Luhut yang merupakan purnawirawan TNI bersikukuh hendak membongkar makam korban 1965 dengan alasan ingin membuktikan kepada publik simpang siurnya jumlah korban selama ini. Sementara Ryamizard yang juga Purnawirawan TNI menilai pembongkaran makam korban berpotensi untuk menimbulkan kekacauan. Beredar kabar, bahwa terjadi perpecahan di internal purnawirawan TNI terkait hal di atas.
Gubernur Lembaga Ketahanan Nasional (Lemhannas), Letnan Jenderal (Purn) Agus Widjojo tak mempermasalahkan munculnya perselisihan ini. Menurut dia, wajar saja jika ada perbedaan pendapat di internal Purnawirawan TNI.
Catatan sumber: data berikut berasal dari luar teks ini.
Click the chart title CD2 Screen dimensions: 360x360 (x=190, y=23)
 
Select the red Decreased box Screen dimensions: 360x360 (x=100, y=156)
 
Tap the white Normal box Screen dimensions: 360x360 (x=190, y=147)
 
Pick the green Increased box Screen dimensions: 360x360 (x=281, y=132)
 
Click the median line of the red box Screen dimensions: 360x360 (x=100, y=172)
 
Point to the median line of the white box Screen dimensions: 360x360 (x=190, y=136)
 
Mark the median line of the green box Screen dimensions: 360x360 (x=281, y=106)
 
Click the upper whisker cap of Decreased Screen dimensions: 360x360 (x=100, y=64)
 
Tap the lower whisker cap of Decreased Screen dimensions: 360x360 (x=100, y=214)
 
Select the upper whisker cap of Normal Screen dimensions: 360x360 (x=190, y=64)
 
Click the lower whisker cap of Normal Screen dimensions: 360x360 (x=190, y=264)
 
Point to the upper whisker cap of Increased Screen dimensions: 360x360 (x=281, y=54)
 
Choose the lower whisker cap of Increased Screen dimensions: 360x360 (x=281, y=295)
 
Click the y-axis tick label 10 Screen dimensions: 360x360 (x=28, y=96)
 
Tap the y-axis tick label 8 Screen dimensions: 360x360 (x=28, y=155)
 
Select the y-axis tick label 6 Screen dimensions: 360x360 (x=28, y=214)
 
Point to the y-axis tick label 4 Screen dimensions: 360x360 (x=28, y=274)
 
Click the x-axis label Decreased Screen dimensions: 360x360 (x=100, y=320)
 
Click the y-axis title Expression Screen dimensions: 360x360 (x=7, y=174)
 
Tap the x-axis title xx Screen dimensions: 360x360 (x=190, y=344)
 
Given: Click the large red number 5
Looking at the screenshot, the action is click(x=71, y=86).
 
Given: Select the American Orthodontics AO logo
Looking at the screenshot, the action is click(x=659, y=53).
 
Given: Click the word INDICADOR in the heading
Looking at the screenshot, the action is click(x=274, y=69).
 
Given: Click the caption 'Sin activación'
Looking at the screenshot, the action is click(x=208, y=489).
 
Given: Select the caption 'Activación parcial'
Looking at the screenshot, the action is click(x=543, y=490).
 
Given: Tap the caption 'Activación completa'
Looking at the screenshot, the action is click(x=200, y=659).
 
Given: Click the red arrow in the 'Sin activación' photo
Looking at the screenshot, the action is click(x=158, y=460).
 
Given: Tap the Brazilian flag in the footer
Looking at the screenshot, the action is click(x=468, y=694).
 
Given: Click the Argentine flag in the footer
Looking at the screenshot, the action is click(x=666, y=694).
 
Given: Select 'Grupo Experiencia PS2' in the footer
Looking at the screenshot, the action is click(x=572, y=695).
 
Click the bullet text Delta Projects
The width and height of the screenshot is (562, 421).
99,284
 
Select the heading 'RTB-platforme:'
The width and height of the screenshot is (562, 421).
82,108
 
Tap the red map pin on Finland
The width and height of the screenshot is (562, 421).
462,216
"Enggak ada perpecahan. Perbedaan pendapat biasa apalagi purnawirawan kan, dia kan sudah warga negara biasa artinya dia tidak anggota aktif TNI yang terikat oleh komando. Buktinya kan banyak purnawirawan yang bergabung pada berbagai partai politik. Jadi punya kemerdekaan kebebasan berpendapat satu sama lain," ujar dia usai menjadi inspektur upacara dalam memperingati Hari Ulang Tahun (HUT) ke-51 Lemhannas di Jalan Merdeka Selatan, Jakarta Pusat, Jumat (20/5).
Lebih jauh, sebagai penolakan pembongkaran makam korban 1965 Ryamizard sempat mengatakan akan menggelar Simposium tandingan pada bulan depan. Sebelumnya Simposium Nasional membedah tragedi 1965 sudah digelar pada bulan April lalu yang diinisiasi oleh pemerintah.
"Itu hal yang biasa dalam demokrasi dan ada perbedaan pendapat dan akan menyampaikan perbedaan itu. Kalau memang Simposium tandingan itu tidak melanggar dari konsensus dasar nasional itu mengapa tidak atau tidak melanggar Undang-Undang," jelas Agus.
Perselisihan ini juga, kata Agus dipastikan tidak akan mengganggu rencana pembongkaran makam korban 1965.
"Enggak, enggak," kata dia.
Agus menjelaskan, rekomendasi hasil Simposium Nasional telah diserahkan kepada Menko Polhukam. Hingga saat ini, rekomendasi itu masih dalam proses pengkajian.
"Pada akhirnya hasil itu merupakan rekomendasi bagi pemerintah dan pemerintah lah yang merupakan pemilik dan kewenangan untuk menentukan hal-hal mana yang bisa dijadikan masukan untuk kebijakan pemerintah," tandasnya.